READING PASSAGE START

Morocco’s clothing manufacturing sector has pivoted to making personal protective equipment to cope with the flood of cancelled orders that marked the outbreak of the Covid-19 pandemic – and in doing so is developing textile backward linkages that could strengthen the industry for the future.
Fatima-Zohra Alaoui, director general of Moroccan textile and garment manufacturing association AMITH (Association Marocaine des Industries de Textiles et l’Habillement) says: “During the week of 9 March when Spain went into lockdown, we started to receive order cancellations. Customers told suppliers: ‘Anything that is cut, ship it; if it is not cut, don’t ship it; we’ll come back to you later’.”
The impact has been harsh. Production effectively ground to a halt by 20 March, and factory owners did not have sufficient funds to cover worker salaries.
According to Hichem Mghirbi, owner of Casablanca-based garment producer Groupe Filmod, no clothing companies in Morocco have yet filed for bankruptcy. The government has delayed tax payment deadlines until the end of June, making furlough payments directly to employees of EUR180 (US$202) every month, also payable until the end of June.
Alaoui says that by early April, with Covid-19 now hitting Morocco – by 16 June the country had 8,985 confirmed cases and 212 deaths – factories converted their production lines to making single use masks for both medical staff and the general public. This was in response to new distancing and health protection regulations developed by Morocco’s ministry of public health.
Factories making shopping bags had large stocks of PPE material available for clothing factories to use. However, demand for masks was so high Alaoui says: “We had to mobilise our woven textile and knitting factories to weave fabric to make reusable masks. The industry was able to rapidly pivot, develop and accelerate production over a very short time.”
Mghirbi hopes this work will create backward linkages in Morocco’s clothing and textile sector that will last beyond the pandemic, with businesses now understanding the benefit of cooperating throughout the value chain, developing a new “mindset” in the Moroccan industry.
“I hope we are able to invest in spinning and weaving to make a 100% vertical value chain and that this becomes a much wider movement in the industry.”
Looking ahead, AMITH’s Alaoui says European clients such as Spanish fashion giant Inditex, which owns brands including Zara and Bershka, have begun placing small orders with Moroccan suppliers as they test markets to win back retail customer confidence.
Mghirbi says his company is fortunate as its main production season begins in July, producing winter coats: “From the beginning of July, I can fill all my capacity.” But he stresses companies focused on spring/summer ranges have suffered more, losing trade during the peak production month of March for near-shore orders.
He believes Morocco’s industry needs to “monitor what is going on, see how sales go and move faster in the right direction” once market intelligence is gathered.
He says manufacturers need to focus on “sustainability, flexibility and online customers,” stressing that the pandemic is accelerating these key trends, driven by “Millennial customers” focused on “online shopping, sustainable fashion and personalisation.”
The company boss thinks Morocco needs to be ready for a potential increase in orders in the medium-term, predicting that the “pandemic will change sourcing habits from the Far East towards sourcing from the EuroMed region, so this is an opportunity,” adding: “We have to be both optimistic and realistic, and we have to focus on adaptability and resilience.”
Before the pandemic hit, Morocco’s textile and garment industry was undergoing an intense process of redevelopment to better align with industry demands in areas from fast fashion to sustainable production.

READING PASSAGE END
MATERIAL SUPPLIED START

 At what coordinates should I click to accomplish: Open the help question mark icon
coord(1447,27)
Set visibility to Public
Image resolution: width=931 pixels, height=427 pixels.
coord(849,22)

MATERIAL SUPPLIED END

• [EXERCISE DESCRIPTION]: List every company and brand named in the article on Morocco's clothing industry. Nothing in the material matters for this work.

• [OUTPUT OF THE TASK]: Groupe Filmod, Inditex, Zara, Bershka